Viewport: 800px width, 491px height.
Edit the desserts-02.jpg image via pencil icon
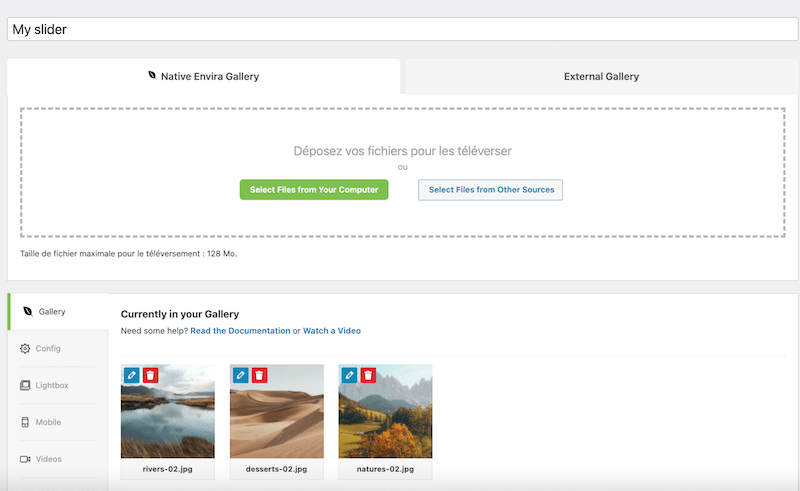[240, 375]
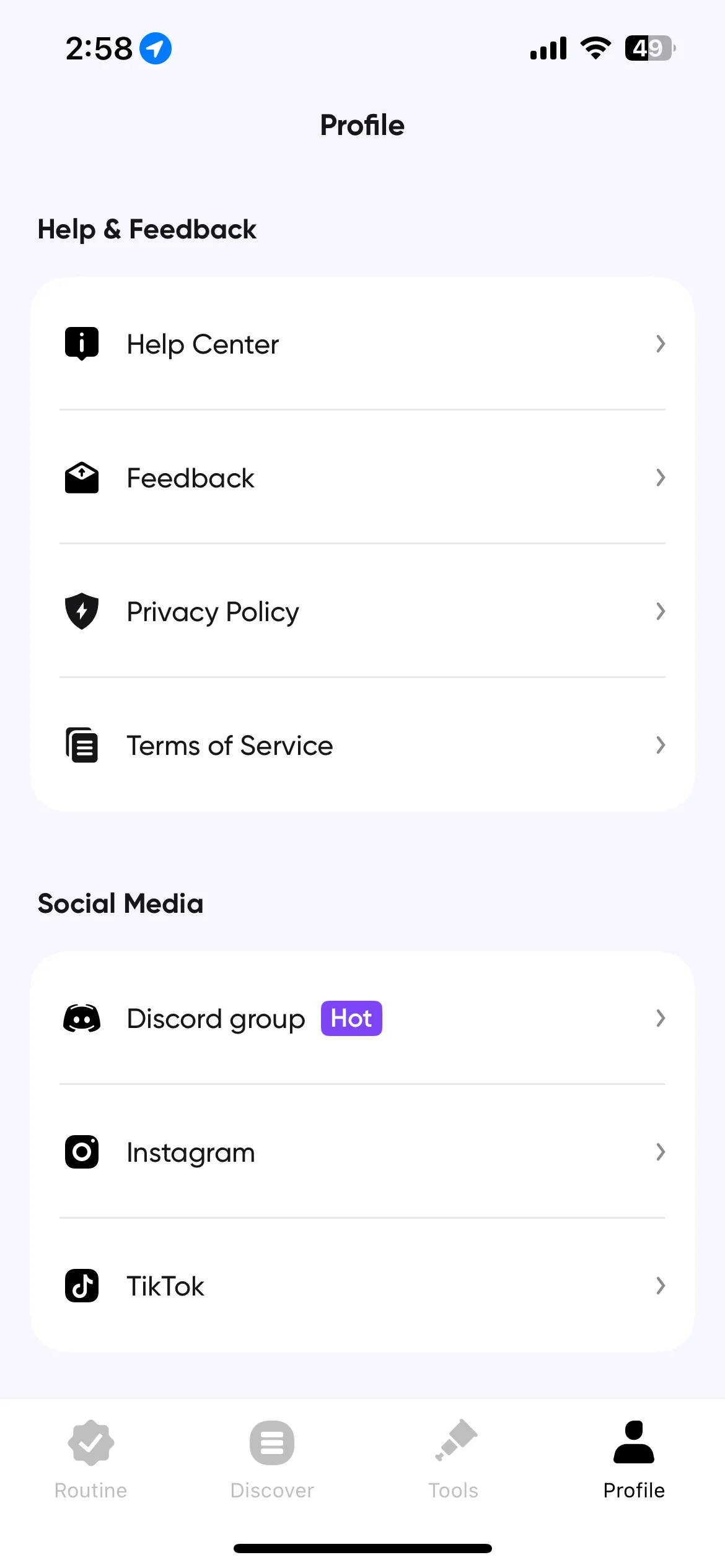
Task: Select the Profile tab
Action: click(634, 1460)
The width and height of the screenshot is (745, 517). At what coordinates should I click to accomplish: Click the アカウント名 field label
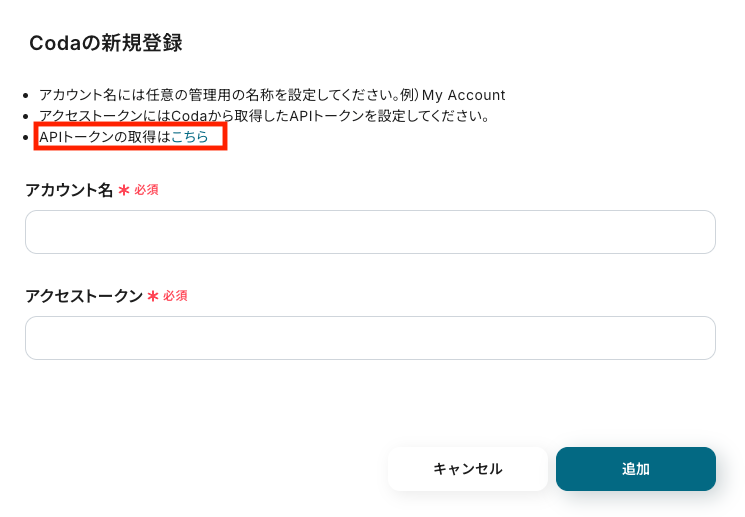click(x=69, y=190)
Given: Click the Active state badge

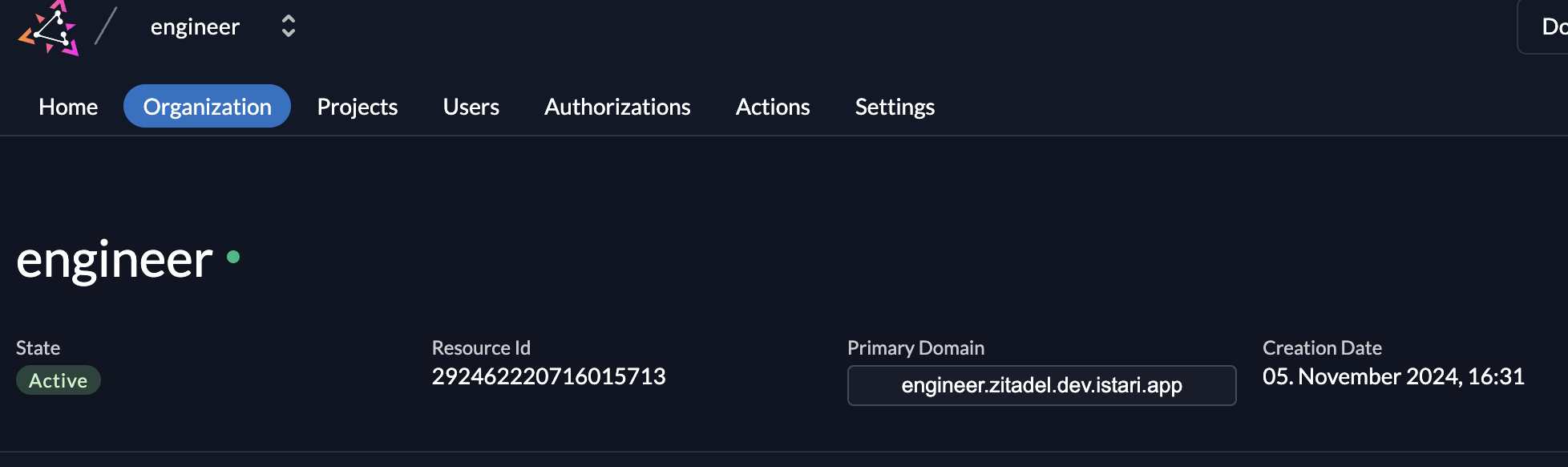Looking at the screenshot, I should (x=58, y=380).
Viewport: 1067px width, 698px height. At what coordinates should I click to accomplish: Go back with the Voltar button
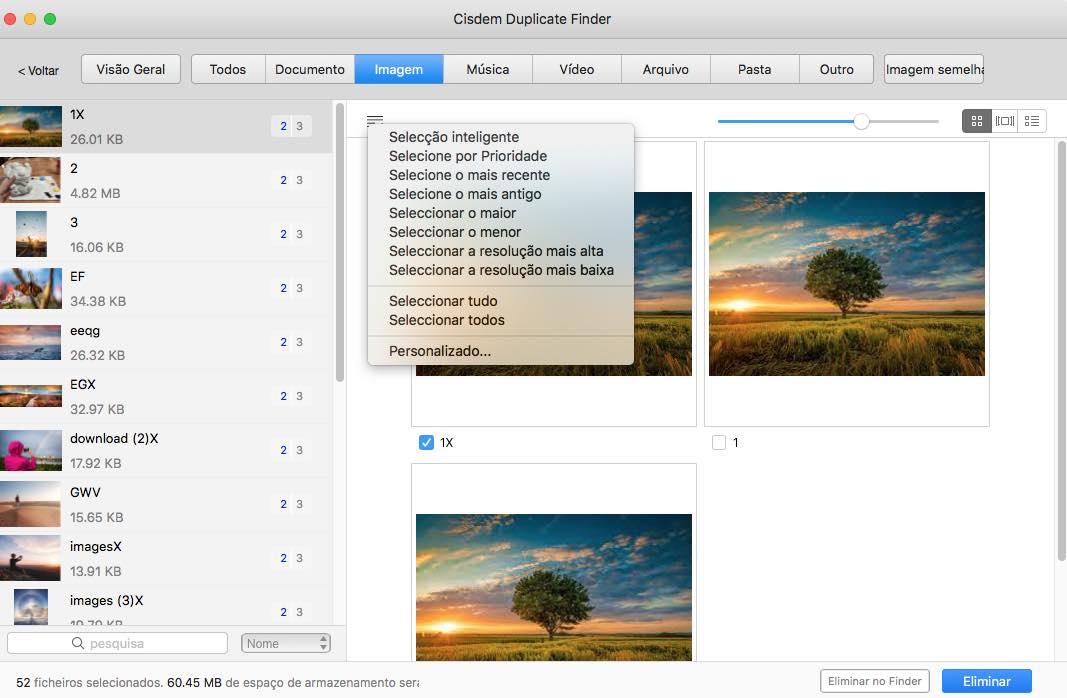(x=38, y=71)
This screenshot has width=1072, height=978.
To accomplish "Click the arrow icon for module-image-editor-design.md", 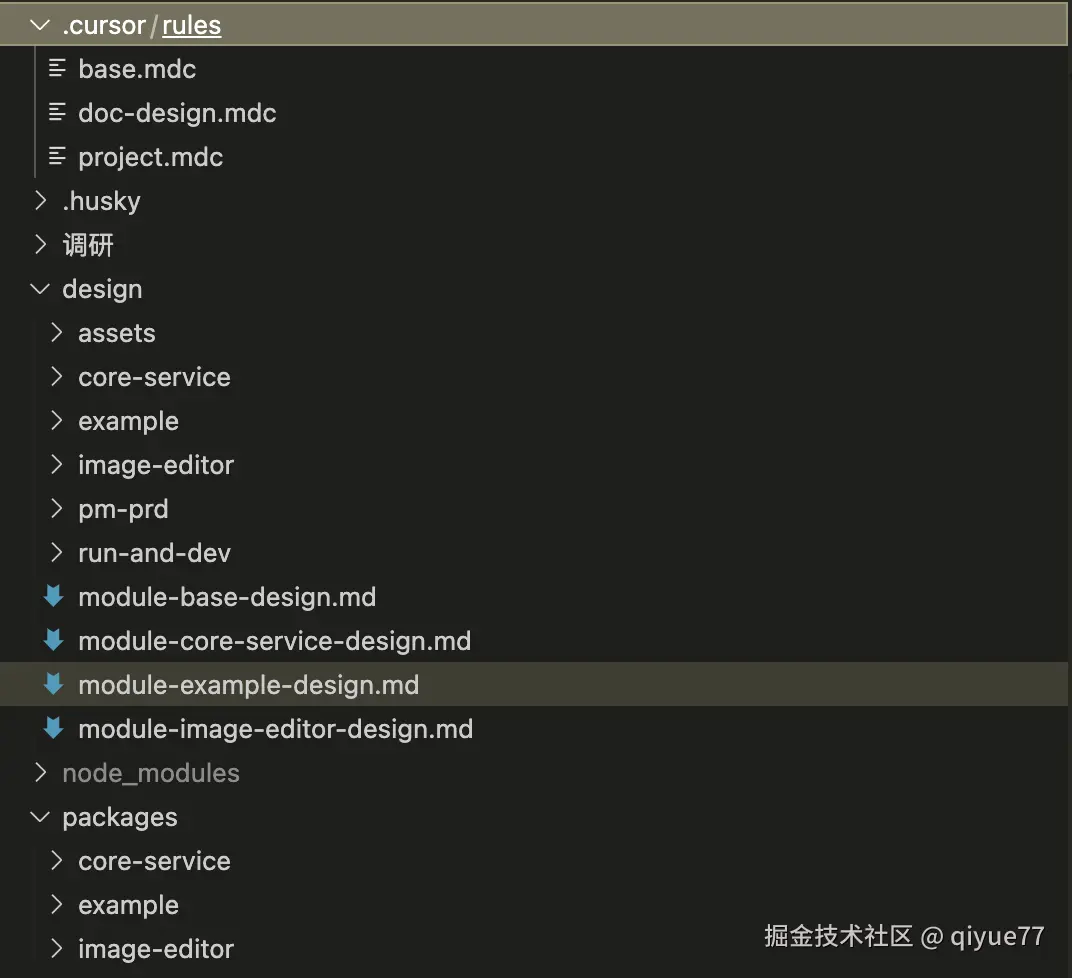I will pyautogui.click(x=53, y=728).
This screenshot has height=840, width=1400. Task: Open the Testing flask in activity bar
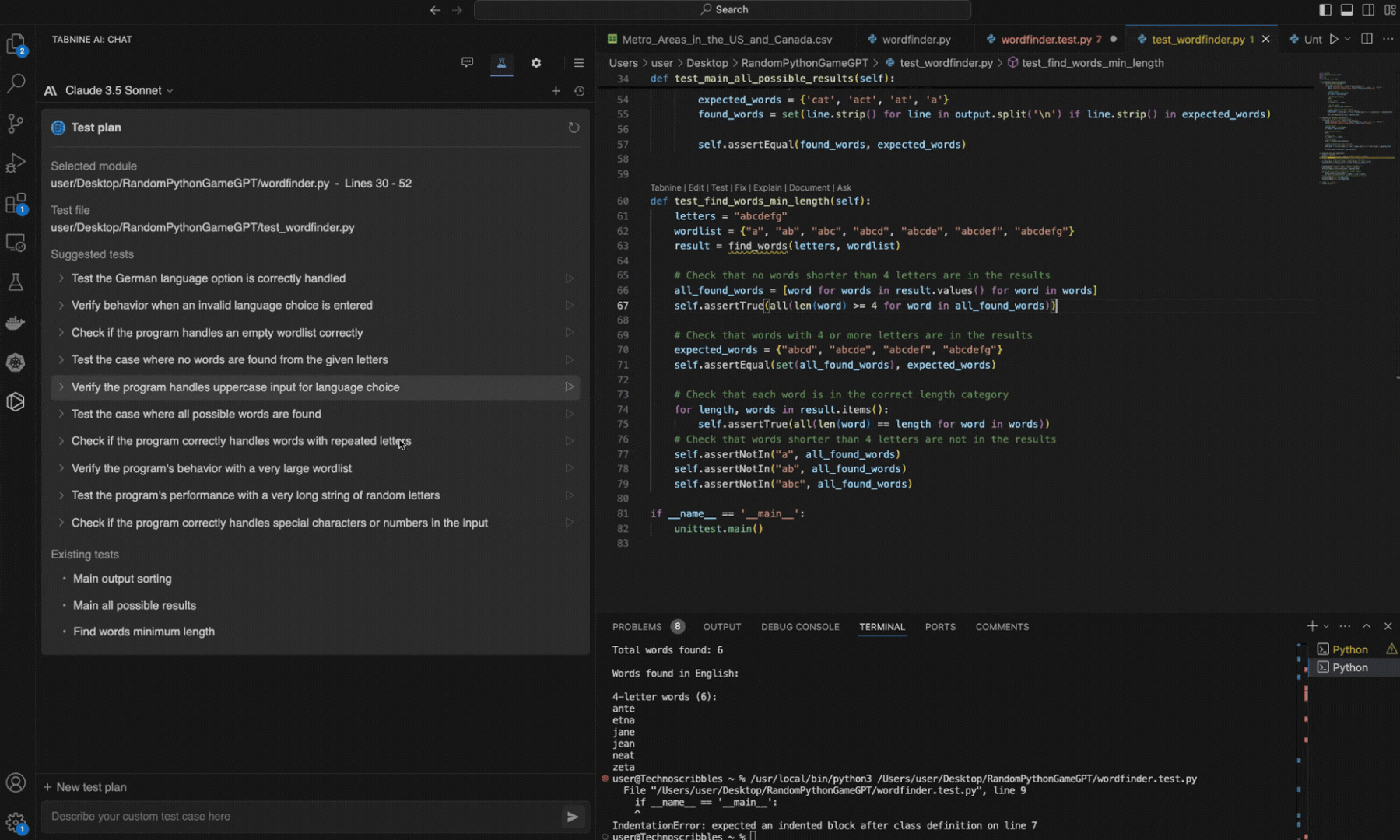pyautogui.click(x=16, y=282)
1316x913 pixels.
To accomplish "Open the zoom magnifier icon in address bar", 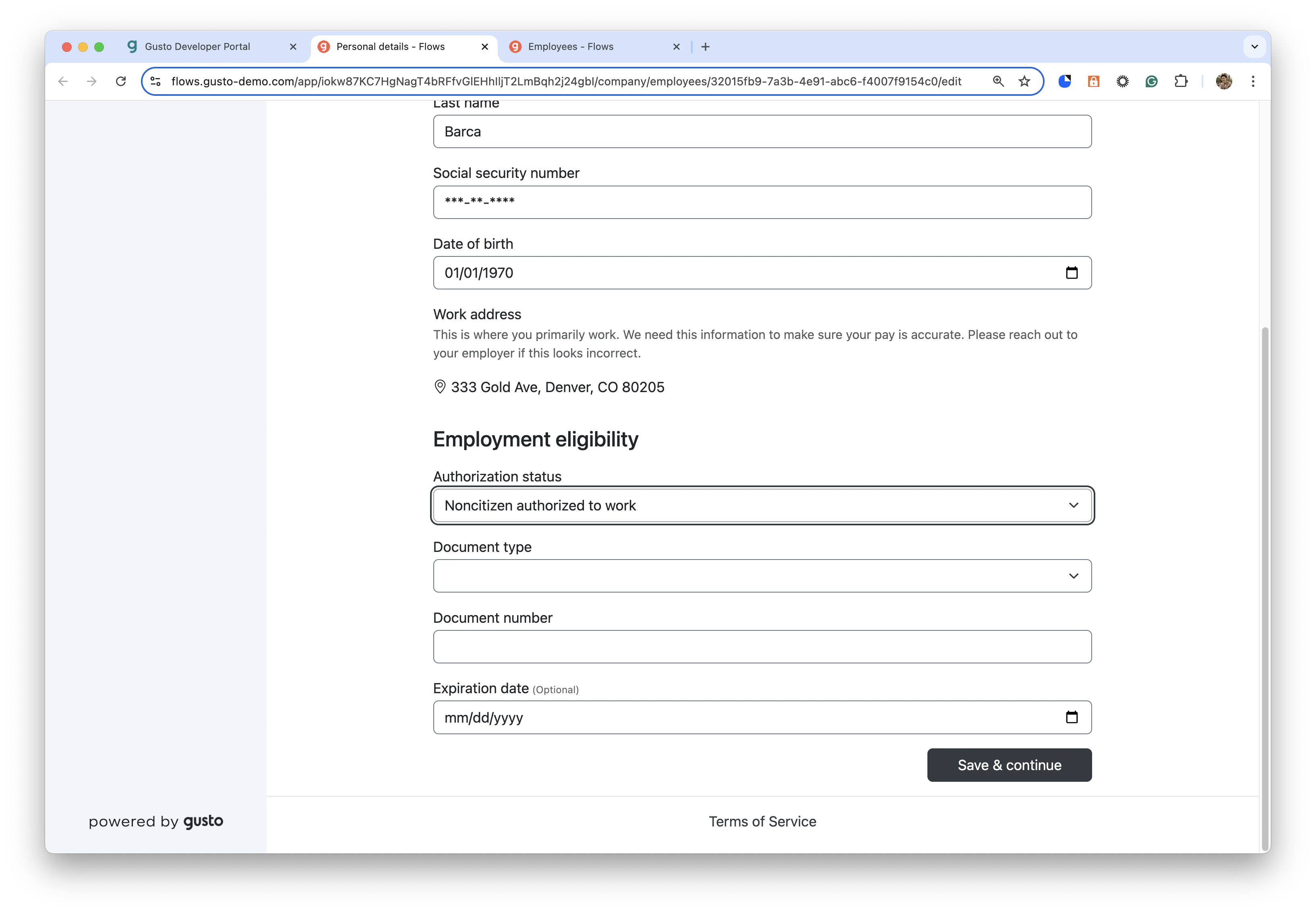I will click(998, 81).
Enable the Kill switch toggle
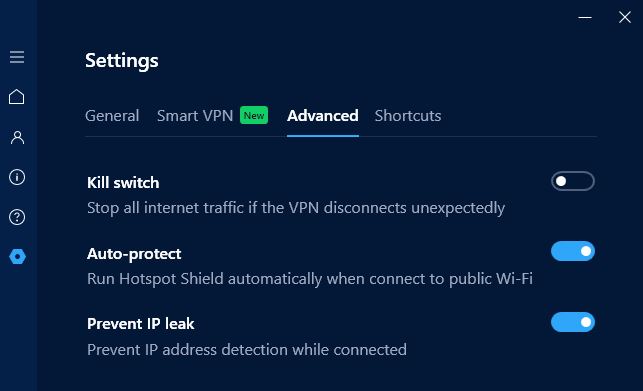Image resolution: width=643 pixels, height=391 pixels. tap(572, 181)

◆ ◆ ◆ ◆ ◆

■ **REQUIREMENT**
In the records above, everything from the line with "The width and" down to the line with "This screenshot has width=1072, height=978." must be duplicated exactly, both lines kept. Leave no pictures in.

■ **ANSWER SPACE**
The width and height of the screenshot is (745, 517). At what coordinates should I click to accomplish: Click the アカウント名 field label
click(x=69, y=190)
Given: Click the Active state badge

Looking at the screenshot, I should (x=58, y=380).
Viewport: 1067px width, 698px height. At what coordinates should I click to accomplish: Go back with the Voltar button
(x=38, y=71)
This screenshot has width=1072, height=978.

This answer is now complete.